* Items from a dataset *
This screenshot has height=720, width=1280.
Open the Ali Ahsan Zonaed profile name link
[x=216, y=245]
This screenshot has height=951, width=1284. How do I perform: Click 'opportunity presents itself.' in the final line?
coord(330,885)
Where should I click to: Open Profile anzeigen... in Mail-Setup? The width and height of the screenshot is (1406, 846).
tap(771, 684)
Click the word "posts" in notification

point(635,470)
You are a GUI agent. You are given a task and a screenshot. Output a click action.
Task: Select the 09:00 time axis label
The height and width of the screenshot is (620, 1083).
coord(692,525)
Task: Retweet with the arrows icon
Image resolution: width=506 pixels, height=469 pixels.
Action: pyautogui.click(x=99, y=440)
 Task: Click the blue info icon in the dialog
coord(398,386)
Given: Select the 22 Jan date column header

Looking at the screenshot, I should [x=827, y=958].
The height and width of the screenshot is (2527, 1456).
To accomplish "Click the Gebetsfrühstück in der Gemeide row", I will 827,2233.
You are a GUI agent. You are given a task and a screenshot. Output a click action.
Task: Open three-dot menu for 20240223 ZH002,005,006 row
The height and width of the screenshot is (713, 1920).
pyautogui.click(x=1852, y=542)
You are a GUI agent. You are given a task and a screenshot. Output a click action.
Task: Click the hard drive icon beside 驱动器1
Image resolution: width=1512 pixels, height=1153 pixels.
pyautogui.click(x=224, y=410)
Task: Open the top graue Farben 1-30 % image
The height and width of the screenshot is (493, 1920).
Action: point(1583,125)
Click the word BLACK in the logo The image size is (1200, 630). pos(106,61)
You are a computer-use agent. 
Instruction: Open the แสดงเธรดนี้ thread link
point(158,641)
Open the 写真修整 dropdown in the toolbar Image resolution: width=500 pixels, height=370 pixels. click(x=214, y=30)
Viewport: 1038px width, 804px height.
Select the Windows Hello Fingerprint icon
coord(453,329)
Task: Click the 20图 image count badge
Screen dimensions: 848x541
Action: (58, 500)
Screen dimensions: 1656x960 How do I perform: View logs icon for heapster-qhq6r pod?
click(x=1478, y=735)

* What to do *
The first line of the entries above marks where to begin; repeat each line exactly through the one that contains "You are a computer-use agent.", and include that line.

* Exercise result *
This screenshot has height=720, width=1280.
Open the Ali Ahsan Zonaed profile name link
[x=216, y=245]
This screenshot has height=951, width=1284. How do I perform: Click 'opportunity presents itself.' in the final line?
coord(330,885)
Where should I click to: Open Profile anzeigen... in Mail-Setup? The width and height of the screenshot is (1406, 846).
tap(771, 684)
Click the word "posts" in notification

point(635,470)
You are a GUI agent. You are given a task and a screenshot. Output a click action.
Task: Select the 09:00 time axis label
The height and width of the screenshot is (620, 1083).
coord(692,525)
Task: Retweet with the arrows icon
Image resolution: width=506 pixels, height=469 pixels.
Action: pyautogui.click(x=99, y=440)
 Task: Click the blue info icon in the dialog
coord(398,386)
Given: Select the 22 Jan date column header

Looking at the screenshot, I should [x=827, y=958].
The height and width of the screenshot is (2527, 1456).
To accomplish "Click the Gebetsfrühstück in der Gemeide row", I will 827,2233.
You are a GUI agent. You are given a task and a screenshot. Output a click action.
Task: Open three-dot menu for 20240223 ZH002,005,006 row
The height and width of the screenshot is (713, 1920).
pyautogui.click(x=1852, y=542)
You are a GUI agent. You are given a task and a screenshot. Output a click action.
Task: Click the hard drive icon beside 驱动器1
Image resolution: width=1512 pixels, height=1153 pixels.
pyautogui.click(x=224, y=410)
Task: Open the top graue Farben 1-30 % image
The height and width of the screenshot is (493, 1920).
Action: point(1583,125)
Click the word BLACK in the logo The image size is (1200, 630). pos(106,61)
You are a computer-use agent. 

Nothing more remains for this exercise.